PRACTICE POINTS
The Albanese government has released draft laws forcing crypto exchanges and custody platforms into the financial services licensing regime, exposing breaches to penalties of up to $16.5m, 10% of turnover or 3x the benefit gained. The rules extend ASIC’s custody standards to settlement and trading, with carve-outs for small operators, and give ministers powers to ban risky products. Industry players welcomed the clarity, but warned that enforcement will be key to stopping unregulated competitors undercutting licensed firms. Get your views in - submissions close 24 October.
Crown class action wraps with $72.5m settlement. The Victorian Supreme Court has approved Crown Resorts’ shareholder class action settlement, plus a $19.9m contingency fee for Maurice Blackburn. Justice Nichols said the 27.75% group costs order was “comfortably” within range and reflected the firm’s risk in funding and prosecuting the case. The action alleged Crown misled investors over AML compliance, sparking an 8% share price drop in October 2020: Lawyerly
The QLD Supreme Court enforced a 12-month, 50km restraint against IVF specialist Dr Simone Campbell after she left City Fertility for rival Queensland Fertility Group just 2 weeks after terminating her contract. She claimed City Fertility underpaid cycle management fees and that this breach freed her to join rival Queensland Fertility Group.
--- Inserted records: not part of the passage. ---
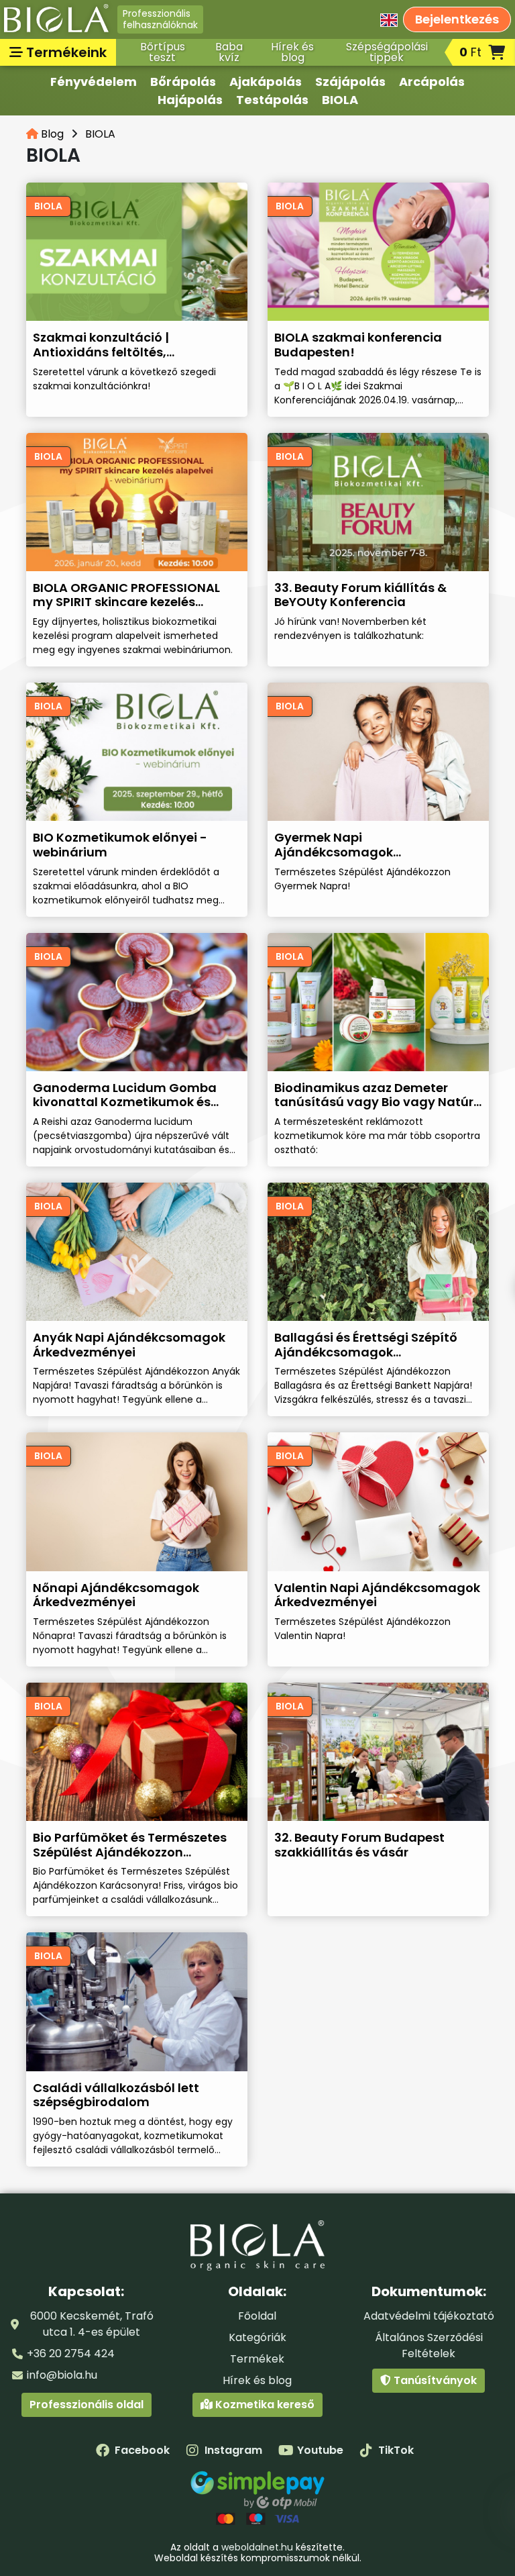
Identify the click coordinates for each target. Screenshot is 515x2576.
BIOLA (340, 99)
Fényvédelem (93, 81)
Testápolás (272, 99)
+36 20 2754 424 (71, 2353)
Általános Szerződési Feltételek (429, 2345)
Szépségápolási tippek (387, 52)
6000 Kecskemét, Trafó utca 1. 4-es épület (92, 2324)
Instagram (233, 2450)
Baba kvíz (229, 52)
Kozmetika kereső (263, 2404)
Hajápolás (190, 99)
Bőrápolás (183, 81)
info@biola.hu (62, 2375)
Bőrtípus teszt (162, 52)
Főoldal (257, 2316)
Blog (51, 134)
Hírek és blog (292, 52)
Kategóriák (257, 2337)
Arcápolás (432, 81)
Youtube (320, 2450)
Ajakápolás (265, 81)
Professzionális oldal (87, 2404)
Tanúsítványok (434, 2380)
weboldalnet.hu (257, 2547)
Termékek (257, 2359)
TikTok (396, 2450)
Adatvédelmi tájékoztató (428, 2316)
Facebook (142, 2450)
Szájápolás (350, 81)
But the Court found the alleged $17k underpayment was really only $7k — too minor to justify termination. With no valid termination, the restraint stood. In fact, the Court found the restraint reasonable: most patients lived within 50km of City Fertility’s Brisbane clinics, relationships typically lasted years, and the 12-month limit gave the clinic time to replace Dr Campbell and redistribute patients. The Court granted an injunction, barring her from practising within 50km of City Fertility clinics for 12 months - an unusual result given restraints are rarely enforced: Hall & Wilcox
With no AI-specific laws in Australia, regulators are leaning on the ACL and existing regimes to target businesses that exaggerate their AI or cyber credentials. Misleading claims, like overstating chatbot capability or downplaying cyber risks, can attract penalties of up to $50m or 30% of turnover. ASIC and the ACCC have warned AI-washing will be treated like greenwashing. In the US, the SEC has charged investment advisors for exaggerating AI use, pursued a restaurant tech company whose “AI” product secretly required human input, and a securities class action is underway against an engineering firm accused of misleading investors about its AI capabilities. These cases signal the types of claims Australia may soon face: Corrs Chambers Westgarth
The NSW Supreme Court, has ruled employees could claim entitlements from the operating parent entity, despite contracts naming an assetless subsidiary. Black J found operating parent was the ‘true employer’, as it paid wages, held assets and controlled employment decisions. Under s 433(3)(c) and s 561 of the Corps Act, proceeds of circulating assets must first go to employee priority claims before secured creditors. The case reaffirms that courts will look at the substance of the employment relationship, not the contract label. Where a parent pays the costs and exercises control, it can be deemed the true employer: Corrs
The Full Federal Court has confirmed that a director of a trustee company can be personally liable if they intentionally cause the trustee to act in breach of trust and know facts that would signal a breach to a reasonable person. The Court rejected arguments that directors should be treated differently from other agents, clarifying there’s no shield for directors when inducing or assisting a trustee’s breach of trust. The ruling means directors can be exposed in equity for knowingly procuring, inducing, or assisting dishonest breaches, even when acting in their corporate capacity.